# Flyfishing vest / What's it worth? Cope?



## Hooked Up (May 23, 2004)

Never been worn 3X vest. Can't find it in the catalougue. Discontinued maybe? It's toooo big for me and I'm still after that reel. Before I post it on the classifieds can someone tell me what they cost? Thanks in advance. Tight lines, Guy


----------



## Cope (Oct 11, 2005)

Guy, the cheapest vest Cabela's shows under their brand is $34.95 in 3X. It looks a lot like yours.

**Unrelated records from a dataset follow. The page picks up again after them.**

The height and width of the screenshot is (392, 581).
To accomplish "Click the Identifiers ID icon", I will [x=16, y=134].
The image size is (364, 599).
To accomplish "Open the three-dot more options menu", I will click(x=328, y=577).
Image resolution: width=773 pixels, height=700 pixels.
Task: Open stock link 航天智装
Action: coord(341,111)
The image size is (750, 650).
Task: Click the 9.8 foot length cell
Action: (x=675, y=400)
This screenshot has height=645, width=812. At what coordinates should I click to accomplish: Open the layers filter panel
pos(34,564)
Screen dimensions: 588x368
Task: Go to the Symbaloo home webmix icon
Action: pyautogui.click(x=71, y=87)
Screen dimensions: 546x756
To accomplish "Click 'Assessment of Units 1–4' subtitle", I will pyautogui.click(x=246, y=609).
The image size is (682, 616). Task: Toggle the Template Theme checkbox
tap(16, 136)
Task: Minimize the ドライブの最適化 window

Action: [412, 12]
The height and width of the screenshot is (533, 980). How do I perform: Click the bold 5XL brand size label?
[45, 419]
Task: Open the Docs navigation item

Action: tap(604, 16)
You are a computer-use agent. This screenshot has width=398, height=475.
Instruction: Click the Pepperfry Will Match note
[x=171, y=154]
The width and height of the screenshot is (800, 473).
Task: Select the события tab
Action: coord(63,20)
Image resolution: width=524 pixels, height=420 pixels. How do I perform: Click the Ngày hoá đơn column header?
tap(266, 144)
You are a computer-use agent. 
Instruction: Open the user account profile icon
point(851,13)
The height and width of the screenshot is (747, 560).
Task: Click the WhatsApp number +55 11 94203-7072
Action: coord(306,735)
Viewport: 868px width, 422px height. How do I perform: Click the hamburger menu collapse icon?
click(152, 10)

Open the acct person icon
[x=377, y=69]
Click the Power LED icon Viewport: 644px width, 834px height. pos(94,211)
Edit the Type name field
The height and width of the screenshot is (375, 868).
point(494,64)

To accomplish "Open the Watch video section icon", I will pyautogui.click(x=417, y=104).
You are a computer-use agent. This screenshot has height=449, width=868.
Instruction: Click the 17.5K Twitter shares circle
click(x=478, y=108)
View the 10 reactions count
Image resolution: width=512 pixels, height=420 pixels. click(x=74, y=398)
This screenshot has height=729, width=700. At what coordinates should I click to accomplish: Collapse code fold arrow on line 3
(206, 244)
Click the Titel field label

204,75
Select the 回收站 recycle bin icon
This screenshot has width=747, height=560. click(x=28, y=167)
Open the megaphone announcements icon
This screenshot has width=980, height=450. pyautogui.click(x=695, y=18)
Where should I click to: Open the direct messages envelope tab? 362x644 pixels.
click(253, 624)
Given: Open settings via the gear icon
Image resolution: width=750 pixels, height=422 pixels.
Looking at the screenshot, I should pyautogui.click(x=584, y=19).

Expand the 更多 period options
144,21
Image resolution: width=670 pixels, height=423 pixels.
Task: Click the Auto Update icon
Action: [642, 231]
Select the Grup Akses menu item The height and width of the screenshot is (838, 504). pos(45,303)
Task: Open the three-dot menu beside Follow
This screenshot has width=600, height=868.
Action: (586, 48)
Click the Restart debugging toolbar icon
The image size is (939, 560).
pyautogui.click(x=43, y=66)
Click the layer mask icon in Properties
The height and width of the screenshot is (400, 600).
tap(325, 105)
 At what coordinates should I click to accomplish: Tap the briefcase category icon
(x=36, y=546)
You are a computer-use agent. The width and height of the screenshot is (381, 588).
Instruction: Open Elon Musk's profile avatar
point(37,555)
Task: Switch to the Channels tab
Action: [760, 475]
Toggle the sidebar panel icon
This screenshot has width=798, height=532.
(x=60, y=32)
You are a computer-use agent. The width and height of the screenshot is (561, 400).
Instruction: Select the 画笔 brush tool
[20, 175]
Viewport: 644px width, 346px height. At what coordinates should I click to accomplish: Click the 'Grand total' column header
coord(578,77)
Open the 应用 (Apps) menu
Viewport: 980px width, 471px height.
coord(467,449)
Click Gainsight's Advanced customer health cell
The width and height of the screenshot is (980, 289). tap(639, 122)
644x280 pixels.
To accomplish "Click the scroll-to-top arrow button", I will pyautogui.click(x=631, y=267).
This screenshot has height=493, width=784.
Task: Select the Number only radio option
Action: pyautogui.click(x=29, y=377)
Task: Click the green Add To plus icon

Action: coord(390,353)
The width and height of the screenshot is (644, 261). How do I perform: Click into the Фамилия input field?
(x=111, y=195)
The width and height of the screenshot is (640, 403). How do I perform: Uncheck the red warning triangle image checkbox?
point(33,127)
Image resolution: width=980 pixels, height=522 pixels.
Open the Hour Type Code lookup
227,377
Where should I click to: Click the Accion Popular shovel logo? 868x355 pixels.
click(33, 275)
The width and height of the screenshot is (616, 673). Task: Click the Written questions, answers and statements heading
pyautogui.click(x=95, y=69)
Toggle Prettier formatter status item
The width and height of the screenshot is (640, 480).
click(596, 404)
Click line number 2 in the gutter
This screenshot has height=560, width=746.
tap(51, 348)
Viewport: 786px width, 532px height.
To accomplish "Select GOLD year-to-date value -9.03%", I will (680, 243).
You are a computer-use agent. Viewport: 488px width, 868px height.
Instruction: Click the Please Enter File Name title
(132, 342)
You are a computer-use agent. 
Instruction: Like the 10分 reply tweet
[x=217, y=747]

http://www.cabelas.com/cabelas/en/templates/product/standard-item.jsp?_DARGS=/cabelas/en/common/catalog/item-link.jsp_A&_DAV=MainCatcat20431&id=0018299940239a&navCount=5&podId=0018299&parentId=cat20451&navAction=push&catalogCode=XF&rid=&parentType=index&indexId=cat20451&hasJS=true


----------



## Hooked Up (May 23, 2004)

*They're real close*

Don't think I'm gonna waste a classified for that. Thanx, Guy


----------



## Hooked Up (May 23, 2004)

*Just saw the Texas Flyfishers post*

Consider the vest, my contribution. Tight lines, Guy


----------